▶ _Selection_
Tesla should be afraid of German carmakers

German car companies have made clear they plan to match Tesla’s luxury electric vehicles with models of their own. Instead of being a disrupter able to capitalize on a technological breakthrough, Elon Musk’s company will only serve as a catalyst for industry incumbents.
Tesla’s first-mover advantage is questionable, especially in Europe.

At the Frankfurt Motor Show, which will run until the end of next week, all four top German luxury car producers – Volkswagen’s Audi and Porsche, Bayerische Motoren Werke and Daimler – stressed electric models, some of them explicitly meant to be “Tesla killers.” To be sure, most of these cars are still concepts, and they won’t make it to market before 2018, but given Tesla’s sales trajectory, there’s no need for its competitors to rush.

[Screen-element location records]
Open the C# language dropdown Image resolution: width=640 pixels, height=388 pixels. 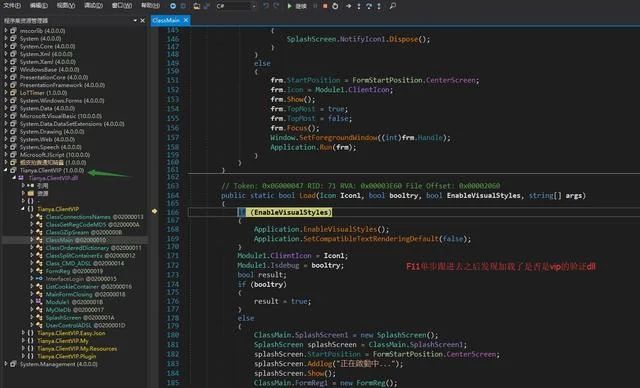(x=236, y=6)
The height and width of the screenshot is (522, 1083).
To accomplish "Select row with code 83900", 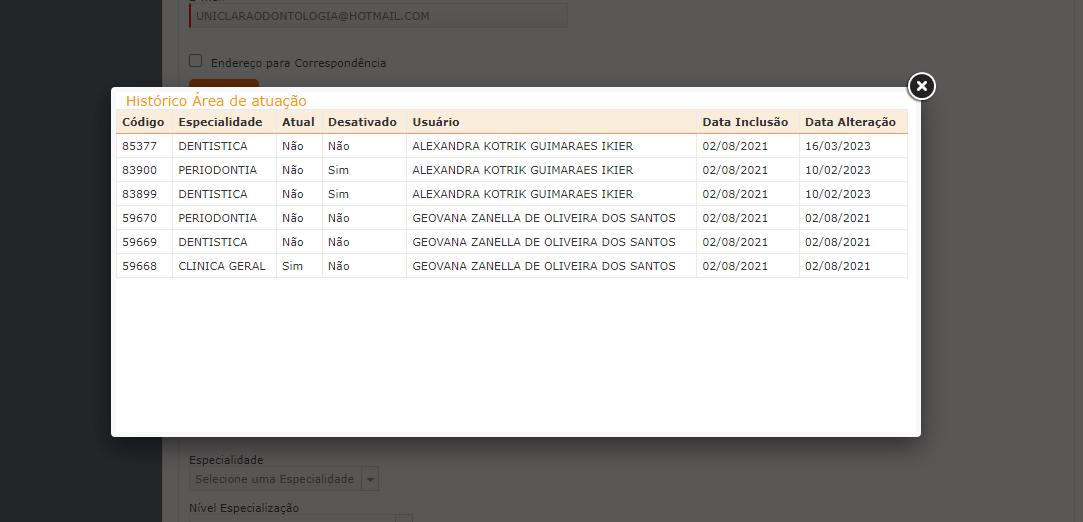I will (140, 170).
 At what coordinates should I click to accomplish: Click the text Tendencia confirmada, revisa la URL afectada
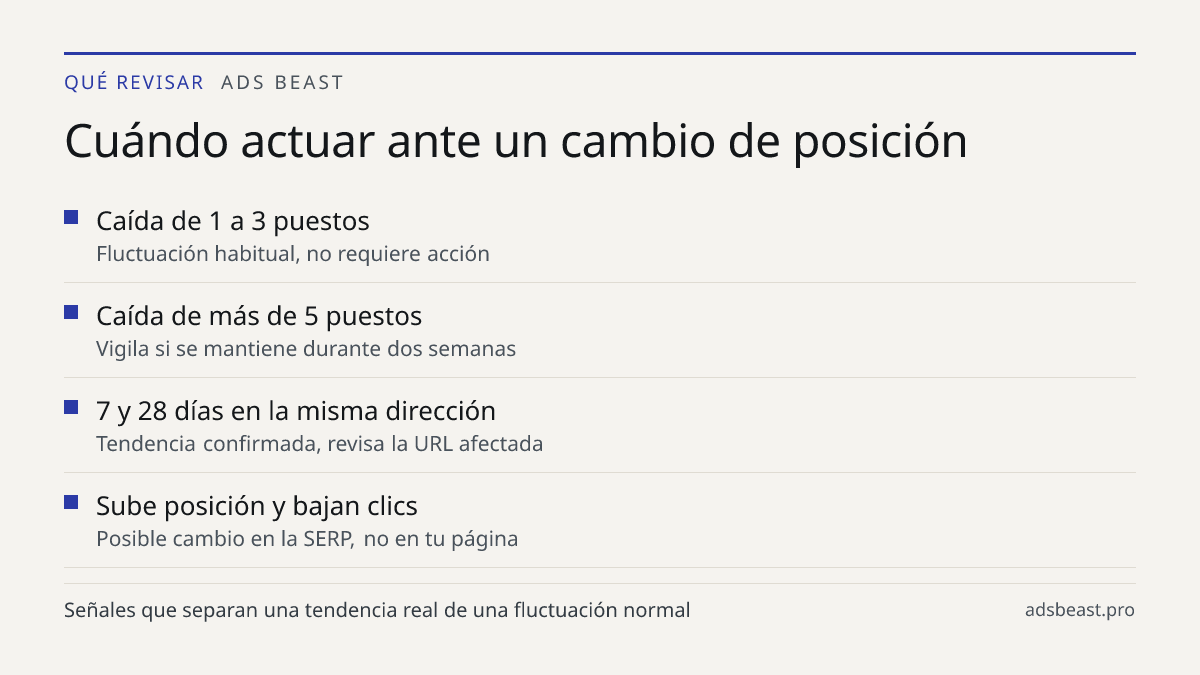tap(320, 444)
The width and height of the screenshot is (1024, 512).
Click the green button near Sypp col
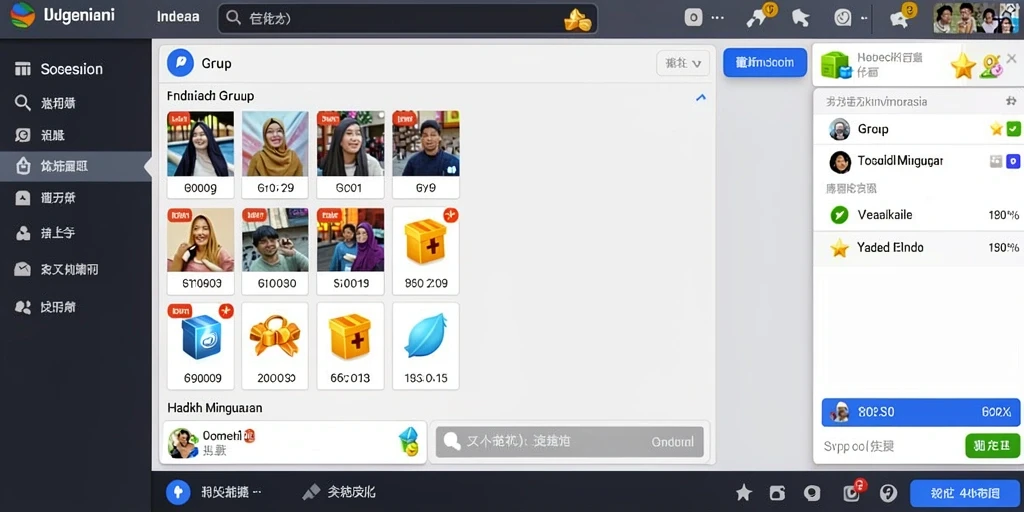tap(992, 446)

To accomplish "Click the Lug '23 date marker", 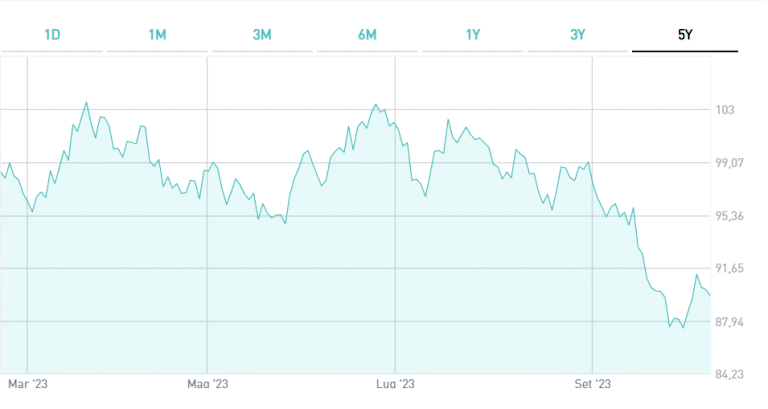I will click(x=395, y=383).
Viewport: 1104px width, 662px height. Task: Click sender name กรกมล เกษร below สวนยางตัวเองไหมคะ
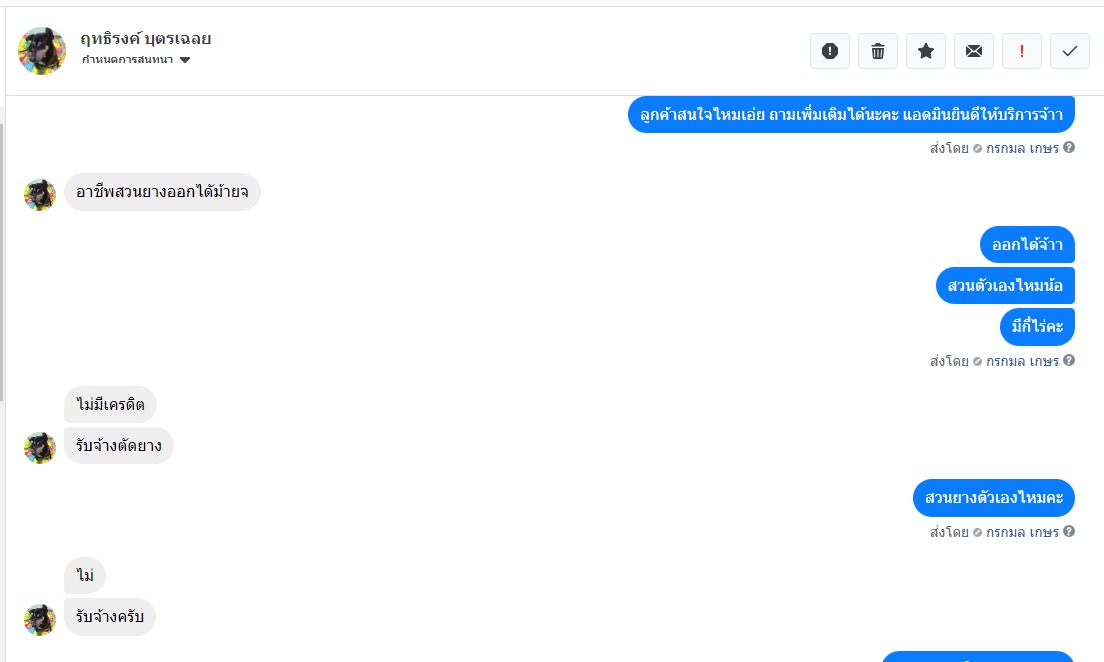coord(1021,532)
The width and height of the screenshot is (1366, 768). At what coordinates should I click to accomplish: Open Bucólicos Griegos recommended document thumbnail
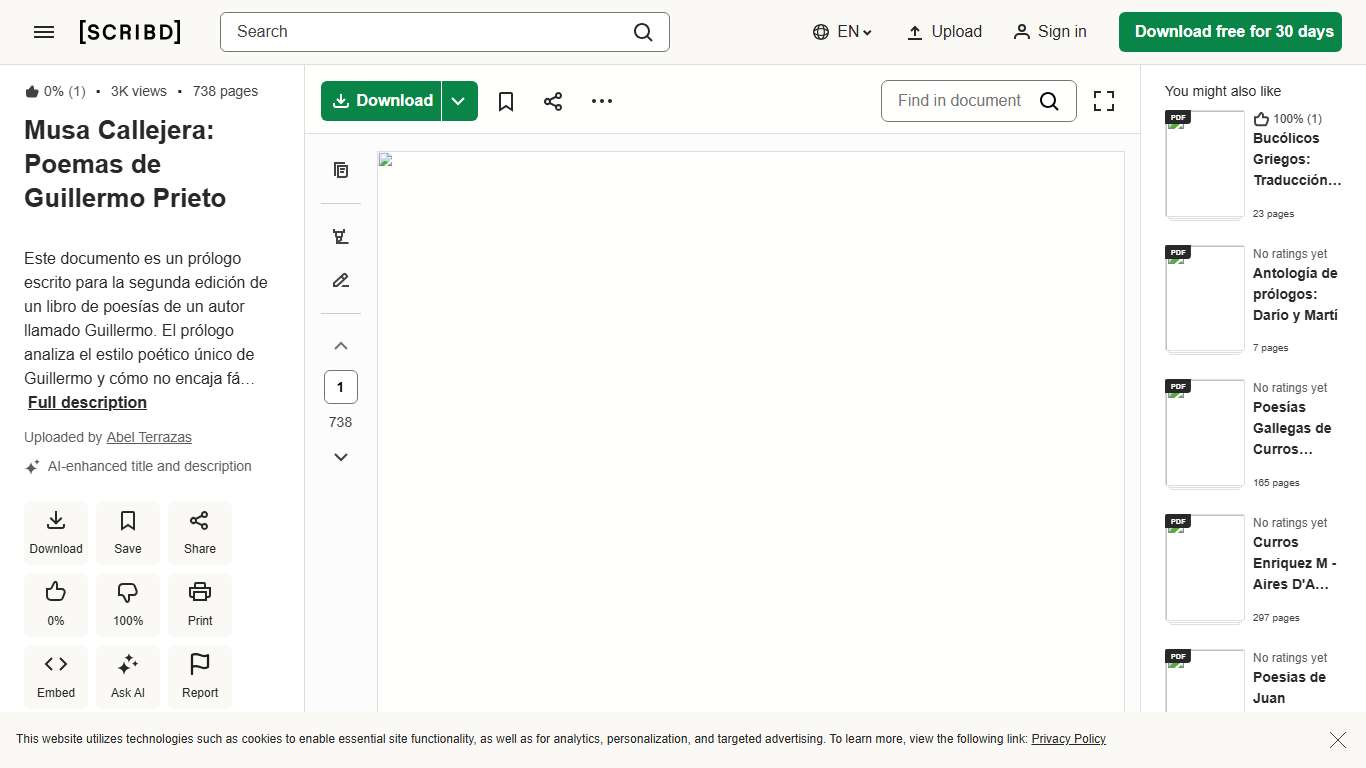click(x=1205, y=165)
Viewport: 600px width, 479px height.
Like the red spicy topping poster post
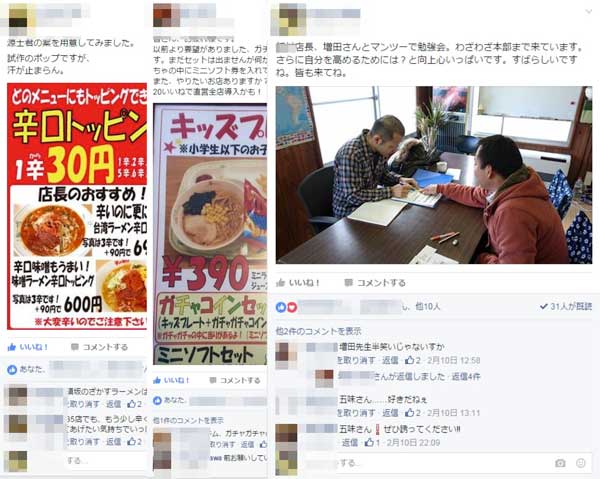28,347
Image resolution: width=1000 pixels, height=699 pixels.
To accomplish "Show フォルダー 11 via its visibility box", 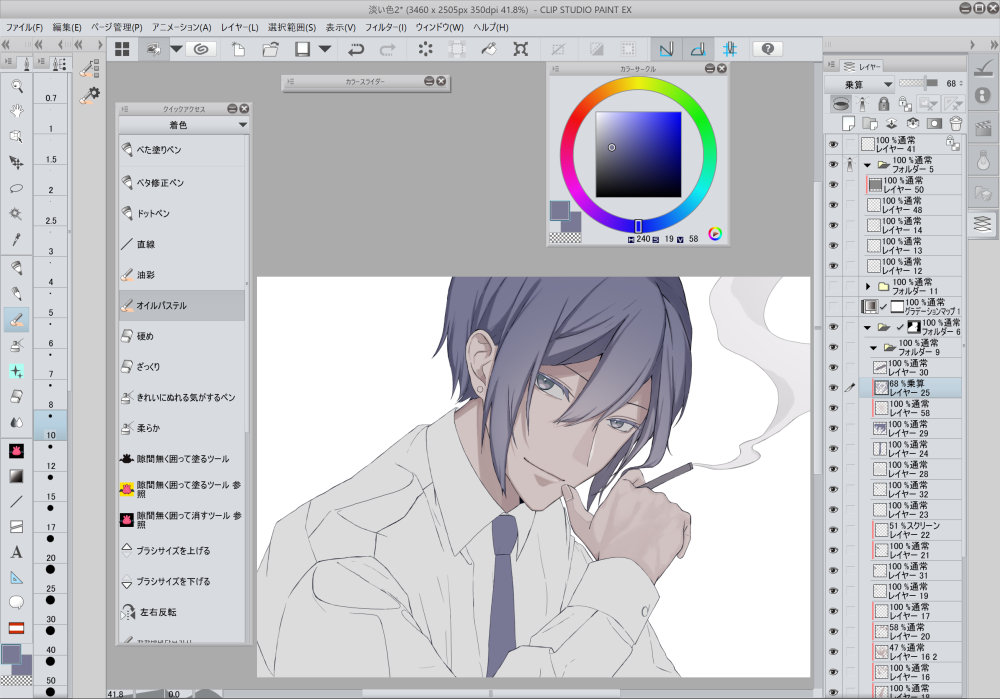I will click(x=833, y=286).
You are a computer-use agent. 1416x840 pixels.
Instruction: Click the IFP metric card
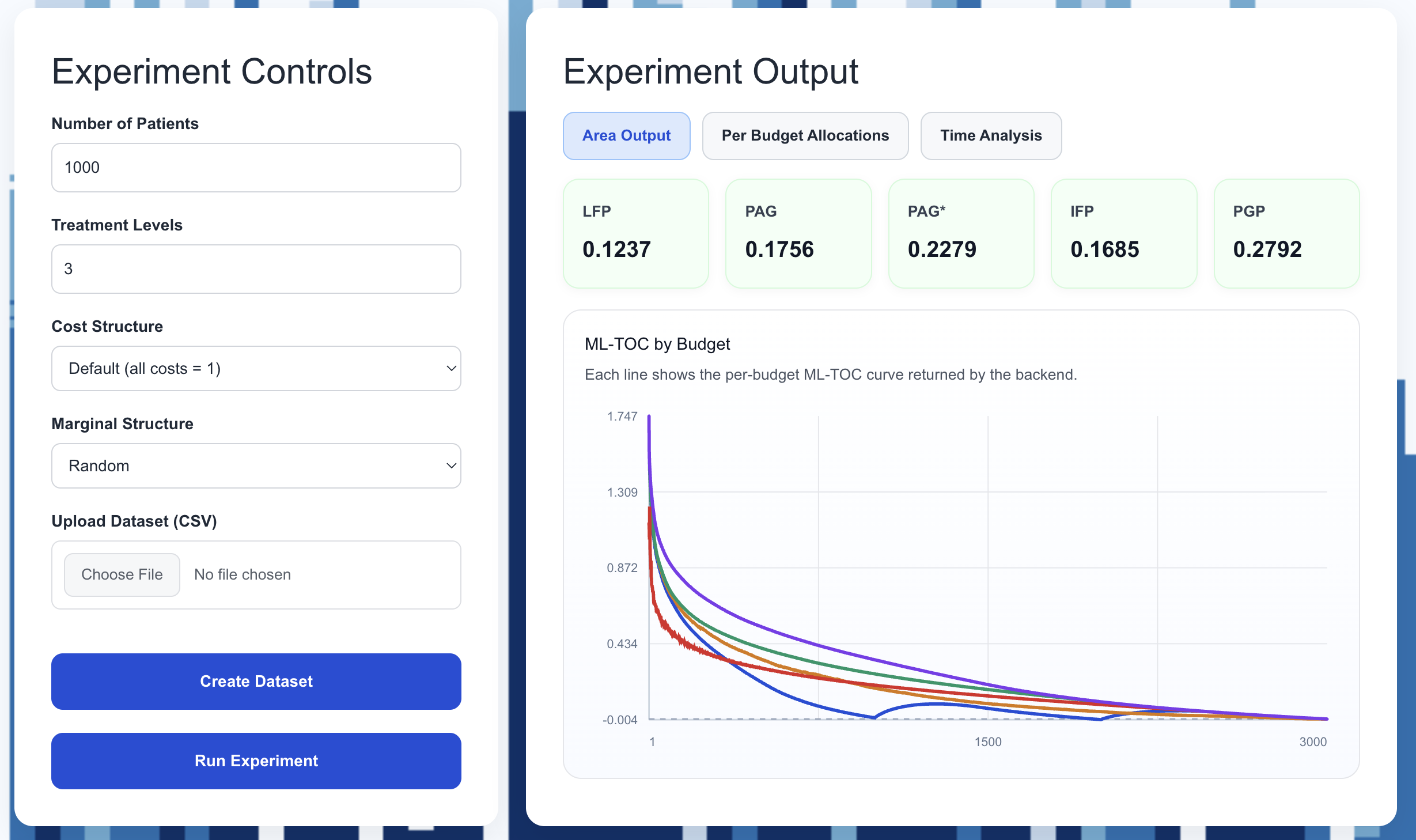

▶ _Exercises to complete_
1: Answer these questions about the article on Tesla and German carmakers:
(a) According to the article, what will Tesla serve as for industry incumbents?
(b) Which four luxury car producers stressed electric models at the Frankfurt Motor Show?
(c) Before what year will most of these cars not make it to market?
2: Write what comes next in the article on Tesla and German carmakers, starting after its last sentence.

▶ _Answers to the exercises_
1:
(a) A catalyst.
(b) Audi, Porsche, Bayerische Motoren Werke and Daimler.
(c) 2018.

2:
Porsche’s Mission E will accelerate from zero to 62 mph in 3.5 seconds, about as fast as the sportiest of Teslas, go 310 miles on a single charge and take 15 minutes to bring the charge level to 80 percent. The Audi E-tron Quattro SUV promises the same long range, about as much power and only slightly slower acceleration, reaching 62 mph in 4.5 seconds. Mercedes didn’t show its Tesla rival in Frankfurt but declared its intention to start selling one, with a range of 250 to 310 miles, in 2018. BMW has a slightly different strategy: It’s not promising any long-range miracle cars but expanding its product lineup – new plug-in models will be available as soon as next year along with the already produced i3 and i8.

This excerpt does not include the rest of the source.